The most common complications are pneumothorax [CH] and haemoptysis. A pneumothorax occurs in 10–26% of cases and approximately 5–10% require chest tube drainage. Haemoptysis occurs in approximately 5% of cases and is usually minor and self-limiting. The likelihood and severity of both complications increases in line with the difficulty and length of the procedure, the experience of the operator and the needle gauge. Rarer complications include air embolism, haemothorax [CH] , bronchopleural fistula [CH] and cardiac tamponade. Radiologists performing percutaneous lung biopsy should be prepared for complications and have appropriate equipment at hand.

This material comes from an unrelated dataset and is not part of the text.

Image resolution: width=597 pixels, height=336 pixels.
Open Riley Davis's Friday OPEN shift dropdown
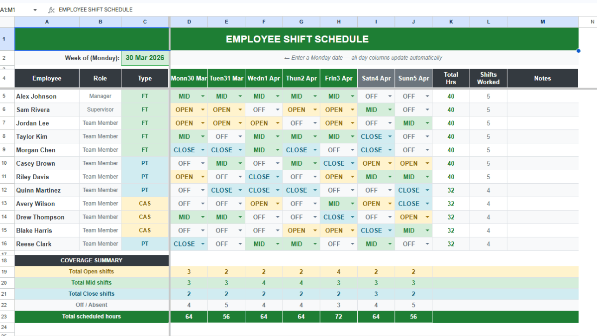[x=352, y=176]
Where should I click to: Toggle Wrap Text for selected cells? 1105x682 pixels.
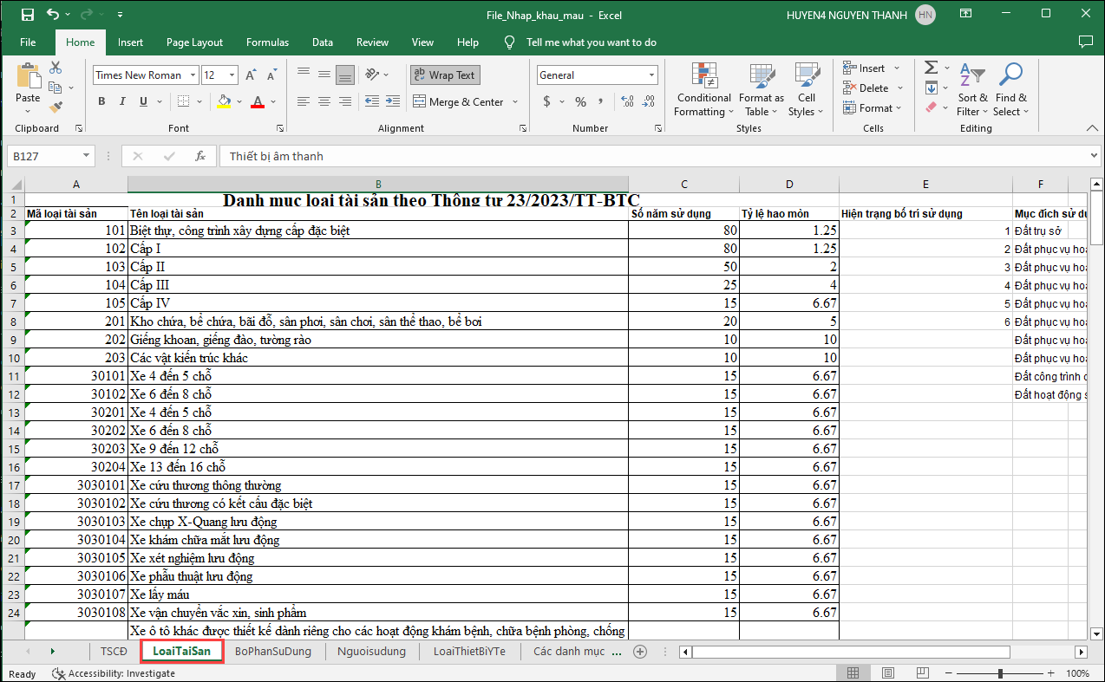(445, 75)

Percutaneous biopsy of a pleural lesion is performed to obtain a tissue diagnosis of a pleural mass or pleural thickening, whether focal or diffuse. Unguided pleural biopsy may be performed using an Abrams or Cope needle. For patients with radiological evidence of a focal pleural mass or of focal or diffuse pleural thickening, which may or may not be associated with a pleural effusion, image guided percutaneous biopsy is the preferred diagnostic technique. Focal masses may be accurately targeted using either ultrasound or CT, whereas diffuse pleural thickening is best biopsied using CT guidance (Fig.2). Aspiration of any pleural fluid at the time of biopsy should be performed for cytology as this further increases the success of the procedure.The use of CT and ultrasound enables accurate localization of the area of concern and determines the safest route for biopsy. Core biopsies are obtained for histological analysis as the differentiation of benign and malignant lesions may be difficult. Automated cutting biopsy needles of 18 - 20 Gauge are used.
The technique is similar to that described for percutaneous biopsy of a focal lung lesion. It is important that the needle takes a relatively shallow course, parallel with the chest wall along the plane of the pleura and just above the adjacent rib, care being taken to avoid the neurovascular bundle.
Percutaneous biopsy of a mediastinal lesion is performed as an alternative to surgical biopsy in order to obtain a tissue diagnosis of a mass within the mediastinum. The technique is usually performed using CT guidance; the administration of intravenous contrast medium enables accurate localization of the mass in relation to the great vessels and heart and also displays the internal mammary arteries which may be close to the needle route. Biopsy of anterior mediastinal masses may also be performed under ultrasound guidance. Whenever possible a lung-free approach should be used. Whilst fine needle biopsy, providing a cytological specimen, is satisfactory if a carcinoma is suspected, cutting biopsies, providing histological specimens, are required for accurate diagnosis of other mediastinal masses such as lymphoma, thymoma or mediastinal neurogenic neoplasm. The contraindications and complications are similar to those of percutaneous biopsy of a focal lung lesion.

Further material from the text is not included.